== GIVEN INFORMATION

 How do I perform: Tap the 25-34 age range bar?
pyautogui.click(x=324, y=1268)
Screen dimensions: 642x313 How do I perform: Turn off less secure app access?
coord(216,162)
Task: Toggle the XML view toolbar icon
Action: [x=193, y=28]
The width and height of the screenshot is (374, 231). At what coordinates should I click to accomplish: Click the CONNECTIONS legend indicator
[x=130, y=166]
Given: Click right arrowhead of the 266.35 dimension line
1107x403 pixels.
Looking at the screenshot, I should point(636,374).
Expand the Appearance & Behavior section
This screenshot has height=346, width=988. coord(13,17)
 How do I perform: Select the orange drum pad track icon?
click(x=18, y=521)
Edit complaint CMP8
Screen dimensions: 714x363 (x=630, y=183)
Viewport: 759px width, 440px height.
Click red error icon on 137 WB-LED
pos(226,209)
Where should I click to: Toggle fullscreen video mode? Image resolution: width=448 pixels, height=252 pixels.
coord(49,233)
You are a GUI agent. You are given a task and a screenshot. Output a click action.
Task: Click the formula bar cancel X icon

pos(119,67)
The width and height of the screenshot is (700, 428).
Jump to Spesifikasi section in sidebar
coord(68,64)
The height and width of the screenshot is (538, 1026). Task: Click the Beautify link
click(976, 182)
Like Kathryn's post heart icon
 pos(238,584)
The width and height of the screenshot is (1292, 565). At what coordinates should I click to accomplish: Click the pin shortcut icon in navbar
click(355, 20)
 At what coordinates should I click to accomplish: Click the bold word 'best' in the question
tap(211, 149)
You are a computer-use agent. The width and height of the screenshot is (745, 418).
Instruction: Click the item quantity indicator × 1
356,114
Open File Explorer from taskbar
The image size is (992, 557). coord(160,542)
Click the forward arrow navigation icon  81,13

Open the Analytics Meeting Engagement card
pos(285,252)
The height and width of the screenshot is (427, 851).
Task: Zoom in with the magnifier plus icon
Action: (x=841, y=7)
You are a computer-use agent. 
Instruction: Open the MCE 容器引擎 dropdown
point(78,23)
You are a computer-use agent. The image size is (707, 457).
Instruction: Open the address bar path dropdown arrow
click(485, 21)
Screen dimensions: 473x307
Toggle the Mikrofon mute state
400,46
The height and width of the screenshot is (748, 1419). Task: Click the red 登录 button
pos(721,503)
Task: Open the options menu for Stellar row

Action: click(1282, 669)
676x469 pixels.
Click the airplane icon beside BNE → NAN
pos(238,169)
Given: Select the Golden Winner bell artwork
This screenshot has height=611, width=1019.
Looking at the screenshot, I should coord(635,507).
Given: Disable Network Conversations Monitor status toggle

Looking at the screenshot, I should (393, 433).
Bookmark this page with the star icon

====

YOUR ASSIGNMENT: Exactly as it appears above, retype the material in full.

ANSWER SECTION:
 How do I perform: Tap the 25-34 age range bar?
pyautogui.click(x=324, y=1268)
Screen dimensions: 642x313 How do I perform: Turn off less secure app access?
coord(216,162)
Task: Toggle the XML view toolbar icon
Action: [x=193, y=28]
The width and height of the screenshot is (374, 231). At what coordinates should I click to accomplish: Click the CONNECTIONS legend indicator
[x=130, y=166]
Given: Click right arrowhead of the 266.35 dimension line
1107x403 pixels.
Looking at the screenshot, I should point(636,374).
Expand the Appearance & Behavior section
This screenshot has height=346, width=988. coord(13,17)
 How do I perform: Select the orange drum pad track icon?
click(x=18, y=521)
Edit complaint CMP8
Screen dimensions: 714x363 (x=630, y=183)
Viewport: 759px width, 440px height.
Click red error icon on 137 WB-LED
pos(226,209)
Where should I click to: Toggle fullscreen video mode? Image resolution: width=448 pixels, height=252 pixels.
coord(49,233)
You are a GUI agent. You are given a task and a screenshot. Output a click action.
Task: Click the formula bar cancel X icon

pos(119,67)
The width and height of the screenshot is (700, 428).
Jump to Spesifikasi section in sidebar
coord(68,64)
The height and width of the screenshot is (538, 1026). Task: Click the Beautify link
click(976, 182)
Like Kathryn's post heart icon
 pos(238,584)
The width and height of the screenshot is (1292, 565). At what coordinates should I click to accomplish: Click the pin shortcut icon in navbar
click(355, 20)
 At what coordinates should I click to accomplish: Click the bold word 'best' in the question
tap(211, 149)
You are a computer-use agent. The width and height of the screenshot is (745, 418).
Instruction: Click the item quantity indicator × 1
356,114
Open File Explorer from taskbar
The image size is (992, 557). coord(160,542)
Click the forward arrow navigation icon  81,13

Open the Analytics Meeting Engagement card
pos(285,252)
The height and width of the screenshot is (427, 851).
Task: Zoom in with the magnifier plus icon
Action: (x=841, y=7)
You are a computer-use agent. 
Instruction: Open the MCE 容器引擎 dropdown
point(78,23)
You are a computer-use agent. The image size is (707, 457).
Instruction: Open the address bar path dropdown arrow
click(485, 21)
Screen dimensions: 473x307
Toggle the Mikrofon mute state
400,46
The height and width of the screenshot is (748, 1419). Task: Click the red 登录 button
pos(721,503)
Task: Open the options menu for Stellar row

Action: click(1282, 669)
676x469 pixels.
Click the airplane icon beside BNE → NAN
pos(238,169)
Given: Select the Golden Winner bell artwork
This screenshot has height=611, width=1019.
Looking at the screenshot, I should coord(635,507).
Given: Disable Network Conversations Monitor status toggle

Looking at the screenshot, I should (393, 433).
Bookmark this page with the star icon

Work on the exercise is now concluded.